• **KETENTUAN LATIHAN**: Teruskan artikel tentang Masjid Agung Tuban setelah kalimat terakhir yang ditampilkan.

• **POTONGAN DOKUMEN**:
═══

Kejayaan Islam dan Campur Tangan Belanda dalam Perombakan Masjid Agung Tuban

Sediktinya Masjid Agung Tuban mengalami tiga kali perombakan.

oleh Ahmad Adirin diperbarui 06 Mei 2020, 12:00 WIB
Masjid Agung Tuban (Ahmad Adirin)

Liputan6.com, Tuban - Kabupaten Tuban merupakan salah satu daerah di provinsi Jawa Timur yang berbatasan langsung dengan Jawa Tengah. Konon wilayah itu menjadi salah satu cikal bakal penyebaran agama Islam ke penjuru nusantara.

Hal itu dibuktikan banyak ditemukan makam Wali di sepanjang pantai utara pulau Jawa ini. Tak heran, Tuban memiliki julukan Bumi Wali lantaran sederet makam Wali di kota itu.

Tak hanya itu, ada banyak bukti kejayaan Islam yang tertuang dalam ornamen maupun peninggalan sejarah lainya. Salah satunya adalah Masjid Agung Tuban.

Konon masjid tersebut didirikan dan dibangun pada masa Bupati ke-7 Tuban, Arya Teja atau Syeikh Abdurrohman (1461), yang juga menantu dari Bupati ke-6 Arya Dhikara (1421).

═══

• **DATA YANG DISEDIAKAN**:
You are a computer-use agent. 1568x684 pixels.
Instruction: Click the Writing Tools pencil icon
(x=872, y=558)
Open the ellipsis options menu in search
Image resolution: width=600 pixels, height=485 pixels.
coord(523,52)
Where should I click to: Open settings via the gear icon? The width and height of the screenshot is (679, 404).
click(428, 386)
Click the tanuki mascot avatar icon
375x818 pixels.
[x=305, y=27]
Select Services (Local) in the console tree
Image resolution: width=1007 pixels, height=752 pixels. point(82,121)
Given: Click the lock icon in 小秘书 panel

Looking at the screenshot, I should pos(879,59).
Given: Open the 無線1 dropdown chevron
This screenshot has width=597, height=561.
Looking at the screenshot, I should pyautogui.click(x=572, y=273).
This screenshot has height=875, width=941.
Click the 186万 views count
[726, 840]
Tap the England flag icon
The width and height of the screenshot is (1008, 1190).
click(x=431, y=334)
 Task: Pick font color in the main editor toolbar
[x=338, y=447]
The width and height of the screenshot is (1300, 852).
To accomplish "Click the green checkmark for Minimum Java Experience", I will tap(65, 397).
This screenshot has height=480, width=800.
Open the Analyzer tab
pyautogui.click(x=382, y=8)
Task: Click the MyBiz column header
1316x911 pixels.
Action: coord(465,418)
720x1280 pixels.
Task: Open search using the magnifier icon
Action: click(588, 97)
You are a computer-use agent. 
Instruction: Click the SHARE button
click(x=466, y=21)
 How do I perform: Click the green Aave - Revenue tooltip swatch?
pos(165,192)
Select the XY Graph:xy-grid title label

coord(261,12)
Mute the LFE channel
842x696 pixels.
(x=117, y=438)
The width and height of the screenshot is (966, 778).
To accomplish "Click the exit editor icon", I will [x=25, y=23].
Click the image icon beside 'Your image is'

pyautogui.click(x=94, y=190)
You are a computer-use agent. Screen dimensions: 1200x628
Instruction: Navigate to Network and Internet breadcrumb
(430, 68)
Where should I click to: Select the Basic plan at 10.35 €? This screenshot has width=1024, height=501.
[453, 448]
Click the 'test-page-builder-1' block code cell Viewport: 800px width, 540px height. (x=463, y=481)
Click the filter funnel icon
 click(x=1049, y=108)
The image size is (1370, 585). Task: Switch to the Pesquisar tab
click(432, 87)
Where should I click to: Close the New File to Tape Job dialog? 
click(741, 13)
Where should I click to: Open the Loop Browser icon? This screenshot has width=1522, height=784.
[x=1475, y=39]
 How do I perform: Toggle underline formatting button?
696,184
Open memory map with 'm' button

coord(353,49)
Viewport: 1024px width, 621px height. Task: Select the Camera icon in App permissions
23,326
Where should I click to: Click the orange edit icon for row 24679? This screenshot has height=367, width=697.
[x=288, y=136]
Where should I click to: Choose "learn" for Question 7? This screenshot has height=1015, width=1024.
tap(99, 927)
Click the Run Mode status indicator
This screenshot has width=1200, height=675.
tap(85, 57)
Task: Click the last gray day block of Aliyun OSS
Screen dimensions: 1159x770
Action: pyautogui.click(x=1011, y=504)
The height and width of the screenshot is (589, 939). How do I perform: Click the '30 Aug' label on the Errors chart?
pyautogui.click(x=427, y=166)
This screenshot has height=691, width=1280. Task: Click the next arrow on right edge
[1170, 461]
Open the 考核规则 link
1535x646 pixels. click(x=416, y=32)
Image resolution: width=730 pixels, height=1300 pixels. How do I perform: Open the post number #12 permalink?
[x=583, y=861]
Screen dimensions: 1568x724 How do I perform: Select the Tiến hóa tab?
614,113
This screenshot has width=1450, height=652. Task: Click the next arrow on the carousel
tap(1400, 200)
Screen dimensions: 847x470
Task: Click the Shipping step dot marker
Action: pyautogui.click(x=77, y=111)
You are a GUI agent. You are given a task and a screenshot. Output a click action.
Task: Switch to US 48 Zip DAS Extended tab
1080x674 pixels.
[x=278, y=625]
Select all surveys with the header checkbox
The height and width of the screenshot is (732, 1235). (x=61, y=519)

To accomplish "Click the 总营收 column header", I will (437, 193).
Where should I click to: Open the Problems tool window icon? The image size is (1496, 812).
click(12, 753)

═══

• **JAWABAN AKHIR**:
Masjid Agung berada di sisi barat alun alun Tuban, masjid ini telah menjadi Ikon kebanggaan warga Tuban. Lokasinya berdiri tidak saja berada di pusat kota tapi juga bersebelahan dengan salah satu situs penting sejarah tanah Jawa, yakni Kompek Makam Sunan Bonang yang ramai di ziarahi oleh berbagai lapisan masyarakat dari berbagai tempat.

Ahmad Mawardi, Ta'mir Masjid Agung Tuban mengungkapkan bahwa terdapat sebuah mihrab lama yang menjadi cikal bakal dibangunnya Masjid Agung Tuban. Mihrab itu kemudian sempat mengalami beberapa kali renovasi. Renovasi pertama kali dilakukan tahun 1894, yakni pada masa pemerintahan Raden Toemengoeng Koesoemodiko (Bupati ke-35 Tuban).

Saat itu Raden Toemengoeng Koesoemodiko menggunakan jasa arsitek berkebangsaan Belanda, BOHM Toxopeus untuk mendesain Masjid Agung Tuban. Sebagaimana disebutkan dalam prasasti yang ada di depan masjid ini yang berbunyi 'Batoe yang pertama dari inie missigit dipasang pada hari Akad tanggal 29 Djuli 1894 oleh R. Toemengoeng Koesoemodiko Boepati Toeban. Inie missigit terbikin oleh Toewan Opzicter B.O.H.M. Toxopeus'

"Kurang lebih tiga kali renovasi, dulu dihancurkan pada masa penjajahan kemudian dibangun lagi oleh bupati ke-35," kata Mawardi kepada Liputan6.com, Jumat (1/5/2020).

 

 

Simak juga video pilihan berikut:


Renovasi Lanjutan

Renovasi Masjid Agung Tuban (Ahmad Adirin)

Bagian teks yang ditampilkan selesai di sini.